A gente só queria saber de Carioca. Os jogos eram divertidos demais. Cada sufoco na Ilha, na Bariri, no Ítalo Del Cima. Os clássicos abarrotados. Quando não tinha, o jeito era o Brasileiro. Eu sei, pode parecer inacreditável mas era assim nos anos 1980.

O Flu recebeu o Cruzeiro no Maracanã. Jogo importante para o time se firmar rumo à classificação para a próxima fase. Choveu, choveu demais. Eu sei que fizemos uma exibição de gala e ganhamos por 4 a 0. Saí muito feliz do Maracanã, eu e meu amigo Floriano Romano, hoje um artista consagrado nacionalmente com instalações sonoras e… flamenguista. Era assim nos anos 1980: um garoto que gostasse de futebol tinha que ver no estádio. E amigos eram amigos até em jogo do adversário.

A gente ganhou, se classificou, avançou e foi encarar o Grêmio. O Maracanã estava cheio. Nós fizemos 1 a 0 no começo do segundo tempo, mas eles empataram num golaço e viraram perto do fim do jogo. Caímos. Foi uma noite dura. O Fluminense nunca esteve tão perto das semifinais desde 1976. Não deu. O bom do futebol é que quando você desaba, logo na frente tem a chance de se reerguer – e nós, que saímos desolados daquela noite no Maracanã lindo, logo voltaríamos aos nossos melhores dias. Demorou um pouco, um ano e meio, que é muito para um garoto mas nada para os adultos – onde será que estão os tricolores adultos que urraram com o primeiro grande gol do Assis, e que meses depois urraram com o Brasileiro sobre o Vasco? Tá, a gente sonhava com o Carioca, mas o Nacional era bom demais.

[Não falávamos de Libertadores. Não tinha a menor importância. Copa do Brasil? Não existia. Sul-americana? Pffff.

[Não há como explicar o que eram aqueles tempos para quem não os viveu. Só sentindo na pele uma colossal nuvem de pó de arroz, cortada por dezenas de bandeiras gigantescas e uma esperança, um sentimento, uma união que raras vezes se voltou a ver. Eu falo de um tempo em que tricolor abraçava tricolor pela própria natureza, tudo muito longe de um cartel de picocelebridades exóticas, quase burlescas, que aparecem pelo narcisismo e não pelo conteúdo. Que se consideram realmente muito famosas e importantes, mas se parecem mais com personagens caricatos de velhos programas de humor.

O passado sempre será importante. Só os idiotas desprezam a história ou tentam editá-la.
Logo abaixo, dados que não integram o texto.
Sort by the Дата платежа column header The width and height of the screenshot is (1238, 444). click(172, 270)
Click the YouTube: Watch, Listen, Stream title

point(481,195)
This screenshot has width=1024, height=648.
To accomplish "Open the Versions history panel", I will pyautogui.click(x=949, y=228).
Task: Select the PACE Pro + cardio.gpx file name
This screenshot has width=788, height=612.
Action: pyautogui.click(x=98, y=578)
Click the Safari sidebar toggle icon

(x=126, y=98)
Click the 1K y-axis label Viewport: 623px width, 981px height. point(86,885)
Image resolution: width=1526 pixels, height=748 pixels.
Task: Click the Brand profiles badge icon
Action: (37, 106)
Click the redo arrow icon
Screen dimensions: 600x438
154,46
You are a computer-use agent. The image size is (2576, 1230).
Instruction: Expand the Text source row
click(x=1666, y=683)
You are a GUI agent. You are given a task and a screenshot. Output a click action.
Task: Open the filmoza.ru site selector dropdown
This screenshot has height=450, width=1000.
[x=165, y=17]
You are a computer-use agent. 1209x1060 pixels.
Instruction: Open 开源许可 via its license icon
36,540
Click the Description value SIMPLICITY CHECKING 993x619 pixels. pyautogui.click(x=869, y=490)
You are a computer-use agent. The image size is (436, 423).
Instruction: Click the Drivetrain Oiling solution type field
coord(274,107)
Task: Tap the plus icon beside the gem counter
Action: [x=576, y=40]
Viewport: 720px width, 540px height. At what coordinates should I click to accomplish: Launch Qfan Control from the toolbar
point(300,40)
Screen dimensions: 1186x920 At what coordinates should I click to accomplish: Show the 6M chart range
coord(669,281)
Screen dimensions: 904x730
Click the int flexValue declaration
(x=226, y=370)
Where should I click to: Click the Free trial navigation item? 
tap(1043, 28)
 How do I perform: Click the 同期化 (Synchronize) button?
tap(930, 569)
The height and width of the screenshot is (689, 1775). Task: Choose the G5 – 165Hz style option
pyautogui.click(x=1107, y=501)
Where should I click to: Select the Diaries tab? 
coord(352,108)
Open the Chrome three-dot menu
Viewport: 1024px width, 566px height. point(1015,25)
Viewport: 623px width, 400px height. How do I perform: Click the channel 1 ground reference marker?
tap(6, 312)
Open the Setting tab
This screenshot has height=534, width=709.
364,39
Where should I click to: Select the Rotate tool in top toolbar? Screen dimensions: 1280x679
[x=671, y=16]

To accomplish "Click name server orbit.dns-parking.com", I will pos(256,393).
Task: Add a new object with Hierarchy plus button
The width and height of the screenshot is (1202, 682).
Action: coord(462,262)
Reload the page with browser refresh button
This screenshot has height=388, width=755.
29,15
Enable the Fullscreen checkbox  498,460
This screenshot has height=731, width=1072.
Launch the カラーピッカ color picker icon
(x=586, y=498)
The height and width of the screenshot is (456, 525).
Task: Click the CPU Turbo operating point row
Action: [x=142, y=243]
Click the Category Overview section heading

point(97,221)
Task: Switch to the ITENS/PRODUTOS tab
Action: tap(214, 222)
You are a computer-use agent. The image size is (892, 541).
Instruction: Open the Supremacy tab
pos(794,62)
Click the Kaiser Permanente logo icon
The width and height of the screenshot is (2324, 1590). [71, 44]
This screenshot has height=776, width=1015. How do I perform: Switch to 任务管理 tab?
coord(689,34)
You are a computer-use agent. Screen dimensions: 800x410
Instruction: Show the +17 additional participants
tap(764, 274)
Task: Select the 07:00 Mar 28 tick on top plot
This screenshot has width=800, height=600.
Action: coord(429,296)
Contudo, estamos no século XXI, onde estádios são arenas, a festa é o mais importante de tudo e, depois de 15 anos, o Fluminense tem a grande chance de se recuperar de uma estrondosa injustiça, a de 2008.

[Não foi tão rápido quanto de 1982 para 1983, mas também os garotos de dez ou doze anos agora são cinquentões ora românticos, ora céticos.

E como tudo mudou, quase ninguém liga pra esse jogo de logo mais. Num estranho compasso, o Flu deu uma bicuda no Brasileiro há tempos. É compreensível, pois 99% dos tricolores só pensam na Libertadores. A grande questão é que precisamos estar prontos para tudo, porque não são apenas três jogos como muitos dizem, mas duas decisões para chegar a uma terceira. E não é fácil, não é nem um pouco fácil, mesmo que uns e outros nos apontem algum favoritismo. Em decisão, o favorito é quem ganha no fim.

Então tá. Estamos a uma semana do all in em busca do topo do mundo. Os ingressos estão esgotados. Os tricolores vivos e mortos só pensam na Libertadores. Mas no fundo, no fundo, bem no fundo, a gente precisa torcer muito, a gente quer e pode ganhar o que tanto espera, mas devemos também estar preparados para tudo.

Tudo.

É que o futebol é incerto. Não é ciência exata. Não é garantido de véspera. Daí certa prudência.

O que une os garotos entristecidos de 1982 aos felizes de 1984 é, de certa forma, a mesma coisa de quem chorou muito em 2008 e sorriu como nunca em 2010, mas ainda carrega um vazio daquela noite dos pênaltis. A gente tropeça, dói, levanta, segue em frente e abraça a felicidade, nem que seja só um pouquinho.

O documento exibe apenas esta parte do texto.